TAREFA A
No texto sobre Sebastião da Gama e Joana Luísa, reescreva o trecho que vai de "Refiro-me à vida" até "Primavera de 2014.", inclusive, trocando "Abril" por "Maio".
TAREFA B
Dê continuidade ao texto sobre Sebastião da Gama e Joana Luísa a partir do ponto em que ele termina.

TEXTO FORNECIDO
******************************
Refiro-me à vida de Sebastião da
Gama e de Joana Luísa, dois seres que entrelaçaram os seus trajectos com o
tempo, numa história completa e perfeita: ele nasceu em Abril e faleceu em
Fevereiro, ela nasceu em Fevereiro e faleceu em Abril. Entre a partida dos dois
passaram 62 anos: ele não chegou aos 28 anos, corria 1952; ela deixou-nos aos
91, quando despontava a Primavera de 2014.
A história de Joana Luísa e de
Sebastião da Gama é fascinante a vários títulos e, por isso, tem de fazer parte
da memória, temos de a receber com o espírito aberto para todas as
aprendizagens. Poeta, escritor, professor, ele, que associou, pelo que lemos e
pelo que ouvimos de quem com ele privou, uma formação humana espantosa, um
encanto e deslumbramento perante a vida e a Natureza, um roteiro de
simplicidade, humildade e boa disposição com os outros, com a vida, ela mesma.
******************************
DADOS

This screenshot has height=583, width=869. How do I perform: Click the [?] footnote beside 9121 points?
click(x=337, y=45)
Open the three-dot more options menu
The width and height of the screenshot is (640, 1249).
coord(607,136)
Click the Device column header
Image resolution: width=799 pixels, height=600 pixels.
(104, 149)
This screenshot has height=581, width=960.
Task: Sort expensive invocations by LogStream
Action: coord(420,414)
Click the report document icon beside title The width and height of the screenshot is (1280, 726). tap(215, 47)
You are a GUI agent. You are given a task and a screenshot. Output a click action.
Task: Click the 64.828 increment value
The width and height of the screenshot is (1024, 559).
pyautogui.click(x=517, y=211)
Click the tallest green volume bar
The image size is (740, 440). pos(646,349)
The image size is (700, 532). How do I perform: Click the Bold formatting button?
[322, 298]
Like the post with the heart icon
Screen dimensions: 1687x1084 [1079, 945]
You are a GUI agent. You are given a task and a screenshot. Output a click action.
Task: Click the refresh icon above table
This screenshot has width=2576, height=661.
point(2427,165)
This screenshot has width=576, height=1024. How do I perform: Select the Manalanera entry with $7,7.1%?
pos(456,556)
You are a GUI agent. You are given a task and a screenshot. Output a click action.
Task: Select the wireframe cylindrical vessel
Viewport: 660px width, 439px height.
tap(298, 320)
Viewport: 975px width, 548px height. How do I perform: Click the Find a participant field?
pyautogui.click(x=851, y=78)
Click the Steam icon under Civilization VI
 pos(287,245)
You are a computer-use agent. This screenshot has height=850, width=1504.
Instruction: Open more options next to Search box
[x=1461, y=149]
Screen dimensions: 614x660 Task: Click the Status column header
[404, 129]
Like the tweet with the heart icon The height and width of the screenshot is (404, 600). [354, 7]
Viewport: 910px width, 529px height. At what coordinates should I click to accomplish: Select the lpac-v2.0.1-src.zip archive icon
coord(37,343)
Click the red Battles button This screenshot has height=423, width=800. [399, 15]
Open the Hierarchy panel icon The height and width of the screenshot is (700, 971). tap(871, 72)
******************************
RESPOSTA A
Refiro-me à vida de Sebastião da
Gama e de Joana Luísa, dois seres que entrelaçaram os seus trajectos com o
tempo, numa história completa e perfeita: ele nasceu em Maio e faleceu em
Fevereiro, ela nasceu em Fevereiro e faleceu em Maio. Entre a partida dos dois
passaram 62 anos: ele não chegou aos 28 anos, corria 1952; ela deixou-nos aos
91, quando despontava a Primavera de 2014.

RESPOSTA B
Mulher sensível, determinada, leitora, memorialista de horas vagas, zeladora,
voluntária, ela. Abraçou a memória e a obra do marido depois de um casamento
mais curto do que o namoro, pois durou apenas nove meses, tempo de gestação de
uma memória feliz.
Sebastião da Gama publicou três
livros. E todos correríamos o risco de conhecer pouco mais do que isso sobre
ele e de e de saber que tinha sido um professor. Todo o acervo
bibliográfico que lhe é conhecido,
abrangendo, para já, onze títulos, é maioritariamente póstumo. E, nesse grupo
da obra póstuma, há pérolas como são o “Diário”, bastantes poemas e alguns dos
textos que povoam o livro “O segredo é amar”, toda uma obra atravessada por um
olhar o mundo, o saber e a cultura de forma peculiar, fotogénica, ecológica.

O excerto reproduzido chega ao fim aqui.